MATTHEW HARRISON TEDFORD

NEW: A Girl Walks Home Alone at Night (Ana Lily Amirpour, 2014)
OLD: Begotten (E. Elias Merhige, 1990)

WHY: A Girl Walks Home Alone at Night is a beautifully shot and minimalist vampire tale. The unnamed female lead stalks the men of Bad City, Iran, a fictional and almost dystopian oil town. Filmed in Taft, California, a real-life oil town known for its pumpjacks and prison, the movie feels more like a noir western than a horror film. Amirpour plays with the tropes of horror film with a result that is neither mocking nor campy nor self-indulgent. The expertly scored soundtrack adds energy to the slow moving story. Though also shot in black and white, Begotten is caustic and merciless, a perfect compliment to the mellow A Girl Walks Home Alone at Night. Vaguely positioned within the realm of horror, Begotten is a primordial account of the earth's creation, opening with a scene in which God disembowels himself. The cult classic's soundtrack of chirping crickets, lack of dialogue, and gritty aesthetic is viscerally haunting. Begotten is what nightmares are made of; A Girl Walks Home Alone at Night is what we wish nightmares were like.

DANIEL WATKINS

NEW: Gone Girl (David Fincher, USA)
OLD: Still Raining Still Dreaming (Phil Solomon, 2008-9)

Much has already been said of the formal storytelling in Gone Girl, but what interests me in this particular double bill are the quiet moments in Fincher's film in which he uses the camera to move us from one murky location to the next. The connective tissue in between the closeups and the dialog are filled with slow, dark, visual exposition that strongly echo the Grand Theft Auto films of Phil Solomon—particularly Still Raining Still Dreaming. From an aesthetic perspective both films are dimly lit, digital representations of the landscapes of recession era America however the contrast here is that Solomon's piece is wholly comprised of these “in between” moments. His landscapes are those before the hero enters the frame—or perhaps more appropriately—after he/she has left. They are transitions that lead us only to more transitions.

NEIL YOUNG

NEW: Psychic Driving (William E. Jones, USA), seen on digital at the Viennale, Austria
OLD: Cobra (George Pan Cosmatos, 1986), seen on 35mm at New Horizons, Wrocław, Poland

HOSSEIN EIDI ZADEH

NEW: The Tribe (Myroslav Slaboshpytskiy, Ukraine) + OLD: Silent Movie (Mel Brooks, 1976)

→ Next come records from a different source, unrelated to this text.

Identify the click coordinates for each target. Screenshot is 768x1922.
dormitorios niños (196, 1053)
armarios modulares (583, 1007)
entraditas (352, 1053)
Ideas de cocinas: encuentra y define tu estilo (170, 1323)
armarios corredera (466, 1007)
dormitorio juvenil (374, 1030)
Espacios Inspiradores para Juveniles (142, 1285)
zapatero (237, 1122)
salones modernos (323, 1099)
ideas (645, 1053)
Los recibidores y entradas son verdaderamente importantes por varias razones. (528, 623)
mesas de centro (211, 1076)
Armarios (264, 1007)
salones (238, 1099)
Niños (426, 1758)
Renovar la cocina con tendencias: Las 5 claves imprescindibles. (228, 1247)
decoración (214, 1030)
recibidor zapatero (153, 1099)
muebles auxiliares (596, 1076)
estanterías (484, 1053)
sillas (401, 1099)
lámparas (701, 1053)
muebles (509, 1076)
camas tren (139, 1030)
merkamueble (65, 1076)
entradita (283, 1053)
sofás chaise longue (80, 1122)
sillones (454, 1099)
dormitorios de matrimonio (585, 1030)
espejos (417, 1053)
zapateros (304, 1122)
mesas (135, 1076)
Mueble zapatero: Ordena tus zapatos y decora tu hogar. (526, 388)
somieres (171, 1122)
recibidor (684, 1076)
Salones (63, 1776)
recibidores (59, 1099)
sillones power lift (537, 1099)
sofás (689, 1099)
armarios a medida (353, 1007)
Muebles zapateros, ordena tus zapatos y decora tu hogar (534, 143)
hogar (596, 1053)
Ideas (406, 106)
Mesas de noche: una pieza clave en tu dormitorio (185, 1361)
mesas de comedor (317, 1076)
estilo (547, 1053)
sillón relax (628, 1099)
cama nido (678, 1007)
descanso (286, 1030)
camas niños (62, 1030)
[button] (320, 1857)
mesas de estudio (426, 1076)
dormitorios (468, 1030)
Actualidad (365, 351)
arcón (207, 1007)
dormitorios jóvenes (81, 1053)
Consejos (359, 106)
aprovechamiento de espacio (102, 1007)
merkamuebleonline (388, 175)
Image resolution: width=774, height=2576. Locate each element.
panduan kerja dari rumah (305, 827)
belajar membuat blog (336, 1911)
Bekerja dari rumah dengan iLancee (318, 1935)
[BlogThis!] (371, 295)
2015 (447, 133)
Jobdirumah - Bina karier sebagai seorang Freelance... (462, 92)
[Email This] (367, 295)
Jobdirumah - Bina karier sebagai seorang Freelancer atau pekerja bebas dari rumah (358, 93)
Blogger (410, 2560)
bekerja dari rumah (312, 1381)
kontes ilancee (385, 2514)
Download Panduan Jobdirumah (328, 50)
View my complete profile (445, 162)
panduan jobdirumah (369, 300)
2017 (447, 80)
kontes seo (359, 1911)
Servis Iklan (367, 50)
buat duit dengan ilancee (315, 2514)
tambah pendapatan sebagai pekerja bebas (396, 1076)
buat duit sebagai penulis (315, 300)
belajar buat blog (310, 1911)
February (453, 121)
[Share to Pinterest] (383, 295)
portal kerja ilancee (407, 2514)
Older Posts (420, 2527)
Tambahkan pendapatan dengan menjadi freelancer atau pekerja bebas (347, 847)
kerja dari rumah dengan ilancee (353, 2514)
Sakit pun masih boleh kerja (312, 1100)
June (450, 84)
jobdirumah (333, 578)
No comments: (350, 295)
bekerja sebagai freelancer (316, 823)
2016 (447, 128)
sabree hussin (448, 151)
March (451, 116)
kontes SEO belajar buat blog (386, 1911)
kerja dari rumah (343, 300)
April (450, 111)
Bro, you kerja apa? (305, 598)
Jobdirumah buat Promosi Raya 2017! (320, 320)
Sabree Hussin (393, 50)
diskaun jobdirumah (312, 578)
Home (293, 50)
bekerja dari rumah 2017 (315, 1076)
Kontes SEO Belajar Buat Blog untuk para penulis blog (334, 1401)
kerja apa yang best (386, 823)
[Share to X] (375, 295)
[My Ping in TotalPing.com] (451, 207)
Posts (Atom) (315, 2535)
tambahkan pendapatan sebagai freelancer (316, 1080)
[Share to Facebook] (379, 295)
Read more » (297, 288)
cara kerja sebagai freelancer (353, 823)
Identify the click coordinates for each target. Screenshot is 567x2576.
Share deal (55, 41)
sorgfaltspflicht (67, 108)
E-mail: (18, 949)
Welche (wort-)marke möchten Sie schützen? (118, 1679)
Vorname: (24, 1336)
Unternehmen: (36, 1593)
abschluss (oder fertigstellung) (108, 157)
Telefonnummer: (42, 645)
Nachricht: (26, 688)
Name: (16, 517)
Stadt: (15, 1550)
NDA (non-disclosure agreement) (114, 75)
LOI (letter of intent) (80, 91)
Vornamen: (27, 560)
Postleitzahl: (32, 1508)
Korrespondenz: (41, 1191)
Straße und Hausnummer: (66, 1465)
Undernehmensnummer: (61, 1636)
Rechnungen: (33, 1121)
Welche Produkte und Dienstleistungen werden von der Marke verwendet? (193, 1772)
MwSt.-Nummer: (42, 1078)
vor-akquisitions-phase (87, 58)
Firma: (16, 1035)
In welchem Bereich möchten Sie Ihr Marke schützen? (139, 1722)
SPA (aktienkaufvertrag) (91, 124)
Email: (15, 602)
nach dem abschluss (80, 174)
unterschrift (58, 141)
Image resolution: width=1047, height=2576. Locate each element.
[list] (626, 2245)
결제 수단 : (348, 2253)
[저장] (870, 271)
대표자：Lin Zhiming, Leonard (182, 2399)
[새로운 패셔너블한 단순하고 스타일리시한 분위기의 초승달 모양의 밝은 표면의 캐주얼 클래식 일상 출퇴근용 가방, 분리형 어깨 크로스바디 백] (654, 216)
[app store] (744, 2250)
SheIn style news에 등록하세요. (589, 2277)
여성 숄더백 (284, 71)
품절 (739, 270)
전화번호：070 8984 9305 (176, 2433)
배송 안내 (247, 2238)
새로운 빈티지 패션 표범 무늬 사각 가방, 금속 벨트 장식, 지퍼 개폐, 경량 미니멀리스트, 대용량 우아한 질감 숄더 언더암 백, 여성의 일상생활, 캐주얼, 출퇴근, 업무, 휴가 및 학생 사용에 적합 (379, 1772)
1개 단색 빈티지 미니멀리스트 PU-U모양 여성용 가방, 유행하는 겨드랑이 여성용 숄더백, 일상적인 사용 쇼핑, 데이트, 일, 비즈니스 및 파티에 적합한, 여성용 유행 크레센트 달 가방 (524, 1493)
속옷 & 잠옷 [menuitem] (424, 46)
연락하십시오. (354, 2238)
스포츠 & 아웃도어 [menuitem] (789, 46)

The Tribe is in no way a comedy like Mel Brooks’s Silent Cinema, however it manages to show (as Brooks’s movie did) that in cinema we don’t need words, we need auteurs who can direct moving pictures. Myroslav Slaboshpytskiy is a promising future auteur.

NEW: The Notebook (János Szász, Hungary) + OLD: Salò, or the 120 Days of Sodom (Pier Paolo Pasolini, 1975)

János Szász’s The Notebook so cruelly show us how horrifying a man is without senses and feelings; the movie slaps you in the face exactly the way Pasolini’s Salò did.

NEW: La danza de la realidad (Alejandro Jodorowsky, Chile) + OLD: Amarcord (Federico Fellini, 1973)

Alejandro Jodorowsky's ode to his childhood is as much influenced by Fellini’s Amarcord as it is original, one of the best depictions of a childhood drowned in the surrealism of the cinema.

NEW: Boyhood  (Richard Linklater, USA) + OLD: Tape (Richard Linklater, 2001)

Richard Linklater, the best independent filmmaker in America, shows with these two films how masterfully he can handle two different situations (one movie made in real time and the other in 12 year time span) with the same theme (the effect of time on our lives).

NEW: Nymphomaniac (Director’s Cut) (Lars von Trier, Denmark)  + OLD: I’m Curious (Yellow) (Vilgot Sjöman, 1967)

Lars Von Trier’s sexual odyssey is the best depiction of sexuality in cinema since Vilgot Sjöman’s masterpiece.

NEW: Under the Skin (Jonathan Glazer, UK)  + OLD: Blade Runner (Ridley Scott, 1982)

Two distinct experiments in cinema that reminds us how alienated wehumans are and how humane are those outsiders from other universes. Under the Skin is a triumphant experiment in cinema that for many moments feels like a Kubrick film.

NEW: Adieu au langage  (Jean-Luc Godard, France) + OLD: Weekend (Jean-Luc Godard, 1967)

Jean-Luc Godard once ended cinema with Weekend only to re-invent it, and now with Adieu au langage he says farewell to the language and I hope this is a beginning to a newer Godardian language!